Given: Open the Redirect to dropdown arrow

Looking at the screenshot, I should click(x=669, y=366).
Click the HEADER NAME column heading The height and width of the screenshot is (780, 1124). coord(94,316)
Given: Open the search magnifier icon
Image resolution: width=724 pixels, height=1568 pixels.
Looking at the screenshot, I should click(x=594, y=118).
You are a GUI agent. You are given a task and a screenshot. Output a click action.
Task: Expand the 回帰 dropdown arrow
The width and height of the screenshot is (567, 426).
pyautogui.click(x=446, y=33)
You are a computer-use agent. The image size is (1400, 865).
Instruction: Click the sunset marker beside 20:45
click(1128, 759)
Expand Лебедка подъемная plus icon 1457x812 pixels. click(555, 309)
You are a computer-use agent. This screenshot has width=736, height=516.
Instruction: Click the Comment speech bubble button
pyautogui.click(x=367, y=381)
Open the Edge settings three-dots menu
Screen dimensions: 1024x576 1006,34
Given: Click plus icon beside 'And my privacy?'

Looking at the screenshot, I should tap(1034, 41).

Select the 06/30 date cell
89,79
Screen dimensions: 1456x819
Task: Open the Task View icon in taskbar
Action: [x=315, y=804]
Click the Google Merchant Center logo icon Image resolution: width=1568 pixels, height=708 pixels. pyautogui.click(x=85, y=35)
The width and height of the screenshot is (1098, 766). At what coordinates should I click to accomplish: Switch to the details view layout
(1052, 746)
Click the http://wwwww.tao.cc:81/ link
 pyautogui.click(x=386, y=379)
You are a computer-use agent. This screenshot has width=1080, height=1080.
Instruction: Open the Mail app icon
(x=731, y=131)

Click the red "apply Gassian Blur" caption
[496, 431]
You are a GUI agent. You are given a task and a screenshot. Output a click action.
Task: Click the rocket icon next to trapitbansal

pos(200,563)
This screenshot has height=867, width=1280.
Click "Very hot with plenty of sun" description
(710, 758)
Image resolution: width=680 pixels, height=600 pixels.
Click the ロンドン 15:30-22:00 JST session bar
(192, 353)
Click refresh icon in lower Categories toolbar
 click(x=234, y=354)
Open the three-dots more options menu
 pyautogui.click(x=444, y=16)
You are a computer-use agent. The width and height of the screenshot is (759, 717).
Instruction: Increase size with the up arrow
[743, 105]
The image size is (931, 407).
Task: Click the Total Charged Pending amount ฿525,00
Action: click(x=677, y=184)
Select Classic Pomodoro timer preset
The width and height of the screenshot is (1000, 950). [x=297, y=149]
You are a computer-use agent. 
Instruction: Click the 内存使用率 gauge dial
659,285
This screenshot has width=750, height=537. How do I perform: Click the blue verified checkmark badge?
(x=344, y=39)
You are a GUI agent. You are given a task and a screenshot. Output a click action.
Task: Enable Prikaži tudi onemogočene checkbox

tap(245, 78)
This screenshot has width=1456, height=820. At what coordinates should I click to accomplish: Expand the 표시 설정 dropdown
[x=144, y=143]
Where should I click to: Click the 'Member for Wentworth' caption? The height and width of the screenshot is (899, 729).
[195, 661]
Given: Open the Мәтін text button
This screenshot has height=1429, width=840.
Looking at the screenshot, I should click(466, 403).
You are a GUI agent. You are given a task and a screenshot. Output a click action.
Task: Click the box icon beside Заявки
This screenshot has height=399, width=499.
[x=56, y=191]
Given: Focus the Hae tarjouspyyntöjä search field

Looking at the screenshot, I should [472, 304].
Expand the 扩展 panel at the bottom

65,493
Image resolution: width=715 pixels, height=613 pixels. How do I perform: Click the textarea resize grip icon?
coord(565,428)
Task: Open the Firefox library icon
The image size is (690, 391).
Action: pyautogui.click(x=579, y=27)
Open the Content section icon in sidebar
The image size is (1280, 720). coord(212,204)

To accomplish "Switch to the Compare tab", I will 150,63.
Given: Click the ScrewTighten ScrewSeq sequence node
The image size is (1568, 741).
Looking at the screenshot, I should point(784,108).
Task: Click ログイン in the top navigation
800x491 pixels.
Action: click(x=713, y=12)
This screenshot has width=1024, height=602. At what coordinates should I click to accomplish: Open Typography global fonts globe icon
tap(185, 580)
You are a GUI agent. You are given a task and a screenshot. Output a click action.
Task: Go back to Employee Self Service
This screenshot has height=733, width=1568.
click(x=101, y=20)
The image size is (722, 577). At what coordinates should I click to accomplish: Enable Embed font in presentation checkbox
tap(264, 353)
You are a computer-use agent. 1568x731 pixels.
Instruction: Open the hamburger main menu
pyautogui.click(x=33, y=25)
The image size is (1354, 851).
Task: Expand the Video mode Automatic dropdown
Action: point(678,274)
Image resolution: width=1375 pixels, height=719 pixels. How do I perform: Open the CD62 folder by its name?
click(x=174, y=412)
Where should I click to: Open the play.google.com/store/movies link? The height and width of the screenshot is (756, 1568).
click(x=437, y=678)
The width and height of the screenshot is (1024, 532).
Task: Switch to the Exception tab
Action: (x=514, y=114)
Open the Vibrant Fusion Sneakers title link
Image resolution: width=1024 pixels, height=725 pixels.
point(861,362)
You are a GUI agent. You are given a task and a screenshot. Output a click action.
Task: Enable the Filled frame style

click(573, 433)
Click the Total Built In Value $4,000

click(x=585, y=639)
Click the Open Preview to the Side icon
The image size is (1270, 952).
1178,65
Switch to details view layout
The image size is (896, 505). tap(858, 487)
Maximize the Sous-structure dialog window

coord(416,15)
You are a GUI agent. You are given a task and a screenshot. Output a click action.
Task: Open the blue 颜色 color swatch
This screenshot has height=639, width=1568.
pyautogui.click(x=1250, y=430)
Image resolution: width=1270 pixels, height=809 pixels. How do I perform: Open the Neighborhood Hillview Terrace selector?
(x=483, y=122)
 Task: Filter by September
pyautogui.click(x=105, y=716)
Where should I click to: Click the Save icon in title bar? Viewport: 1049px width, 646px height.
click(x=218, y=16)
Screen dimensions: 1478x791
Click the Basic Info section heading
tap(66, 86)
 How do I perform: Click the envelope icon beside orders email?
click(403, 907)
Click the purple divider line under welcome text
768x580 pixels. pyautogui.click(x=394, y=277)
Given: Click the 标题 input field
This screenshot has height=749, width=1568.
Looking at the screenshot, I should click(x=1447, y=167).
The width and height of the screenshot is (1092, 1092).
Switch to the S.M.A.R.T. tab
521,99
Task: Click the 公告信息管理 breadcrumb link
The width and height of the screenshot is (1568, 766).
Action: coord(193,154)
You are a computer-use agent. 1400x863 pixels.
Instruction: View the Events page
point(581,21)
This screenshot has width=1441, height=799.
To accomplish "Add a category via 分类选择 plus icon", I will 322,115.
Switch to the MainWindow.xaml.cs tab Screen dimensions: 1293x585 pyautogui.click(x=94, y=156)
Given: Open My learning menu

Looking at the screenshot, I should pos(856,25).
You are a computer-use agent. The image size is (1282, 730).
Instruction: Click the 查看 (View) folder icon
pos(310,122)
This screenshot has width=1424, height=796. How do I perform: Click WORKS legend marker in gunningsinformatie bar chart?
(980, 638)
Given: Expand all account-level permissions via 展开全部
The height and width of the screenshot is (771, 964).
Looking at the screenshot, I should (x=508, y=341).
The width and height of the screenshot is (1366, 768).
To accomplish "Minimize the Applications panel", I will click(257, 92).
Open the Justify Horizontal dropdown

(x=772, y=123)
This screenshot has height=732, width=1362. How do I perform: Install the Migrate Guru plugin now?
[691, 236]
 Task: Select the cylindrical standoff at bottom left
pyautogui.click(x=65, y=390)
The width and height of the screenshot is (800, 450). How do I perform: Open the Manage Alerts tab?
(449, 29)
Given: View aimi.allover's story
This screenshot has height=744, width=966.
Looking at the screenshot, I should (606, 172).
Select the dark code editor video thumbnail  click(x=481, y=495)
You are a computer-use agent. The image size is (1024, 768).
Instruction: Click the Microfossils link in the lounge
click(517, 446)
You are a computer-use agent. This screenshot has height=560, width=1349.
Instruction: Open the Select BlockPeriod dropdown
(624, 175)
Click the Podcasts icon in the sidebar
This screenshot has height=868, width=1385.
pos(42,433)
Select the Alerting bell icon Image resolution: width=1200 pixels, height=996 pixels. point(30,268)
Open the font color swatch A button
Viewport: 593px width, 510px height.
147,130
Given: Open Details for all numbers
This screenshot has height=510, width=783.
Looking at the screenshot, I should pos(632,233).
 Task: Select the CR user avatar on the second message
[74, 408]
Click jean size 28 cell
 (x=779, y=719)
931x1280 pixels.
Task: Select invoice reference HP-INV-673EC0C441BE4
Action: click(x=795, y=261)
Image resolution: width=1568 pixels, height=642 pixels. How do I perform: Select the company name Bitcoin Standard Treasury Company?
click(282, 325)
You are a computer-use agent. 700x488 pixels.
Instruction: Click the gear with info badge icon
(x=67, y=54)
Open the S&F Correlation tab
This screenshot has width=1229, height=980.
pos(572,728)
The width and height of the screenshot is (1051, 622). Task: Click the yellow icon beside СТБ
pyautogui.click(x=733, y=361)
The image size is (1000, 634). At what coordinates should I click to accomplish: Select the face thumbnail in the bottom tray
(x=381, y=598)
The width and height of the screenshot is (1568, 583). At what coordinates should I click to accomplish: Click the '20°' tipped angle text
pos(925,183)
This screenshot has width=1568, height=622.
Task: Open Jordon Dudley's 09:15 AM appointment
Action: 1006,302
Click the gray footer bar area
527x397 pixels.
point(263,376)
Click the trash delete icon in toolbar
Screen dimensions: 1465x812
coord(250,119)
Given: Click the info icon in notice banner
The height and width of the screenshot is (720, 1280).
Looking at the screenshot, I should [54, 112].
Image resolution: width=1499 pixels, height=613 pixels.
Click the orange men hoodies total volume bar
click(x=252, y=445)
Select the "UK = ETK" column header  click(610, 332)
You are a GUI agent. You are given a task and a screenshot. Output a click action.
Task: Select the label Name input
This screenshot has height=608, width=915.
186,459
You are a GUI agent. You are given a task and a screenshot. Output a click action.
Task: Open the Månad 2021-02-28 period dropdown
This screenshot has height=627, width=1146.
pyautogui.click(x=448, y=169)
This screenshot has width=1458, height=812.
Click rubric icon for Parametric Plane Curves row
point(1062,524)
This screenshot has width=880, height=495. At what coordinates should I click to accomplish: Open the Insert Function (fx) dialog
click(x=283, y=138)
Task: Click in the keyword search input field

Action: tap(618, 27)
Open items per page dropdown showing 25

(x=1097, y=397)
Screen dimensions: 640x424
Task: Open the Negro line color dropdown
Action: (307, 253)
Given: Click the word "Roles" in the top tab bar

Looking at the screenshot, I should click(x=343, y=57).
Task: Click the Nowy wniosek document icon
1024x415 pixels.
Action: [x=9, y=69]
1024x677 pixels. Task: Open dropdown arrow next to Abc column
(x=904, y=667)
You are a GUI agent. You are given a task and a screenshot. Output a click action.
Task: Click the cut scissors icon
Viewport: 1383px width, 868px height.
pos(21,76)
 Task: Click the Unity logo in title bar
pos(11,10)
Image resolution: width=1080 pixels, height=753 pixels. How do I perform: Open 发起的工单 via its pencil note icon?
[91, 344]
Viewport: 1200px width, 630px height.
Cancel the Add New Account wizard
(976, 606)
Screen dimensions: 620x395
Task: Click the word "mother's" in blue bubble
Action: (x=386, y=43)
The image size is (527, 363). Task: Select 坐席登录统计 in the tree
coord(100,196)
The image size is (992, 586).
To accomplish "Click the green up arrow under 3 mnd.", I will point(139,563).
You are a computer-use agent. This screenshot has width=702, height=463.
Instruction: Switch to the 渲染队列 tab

**EXERCISE INSTRUCTIONS:**
Above this task is a listing. Restate, word for word and with nothing added, the lines from the one with "Switch to the S.M.A.R.T. tab" through the one with "Switch to the MainWindow.xaml.cs".

**YOUR RESPONSE:**
Switch to the S.M.A.R.T. tab
521,99
Task: Click the 公告信息管理 breadcrumb link
The width and height of the screenshot is (1568, 766).
Action: coord(193,154)
You are a computer-use agent. 1400x863 pixels.
Instruction: View the Events page
point(581,21)
This screenshot has width=1441, height=799.
To accomplish "Add a category via 分类选择 plus icon", I will 322,115.
Switch to the MainWindow.xaml.cs tab Screen dimensions: 1293x585 pyautogui.click(x=94, y=156)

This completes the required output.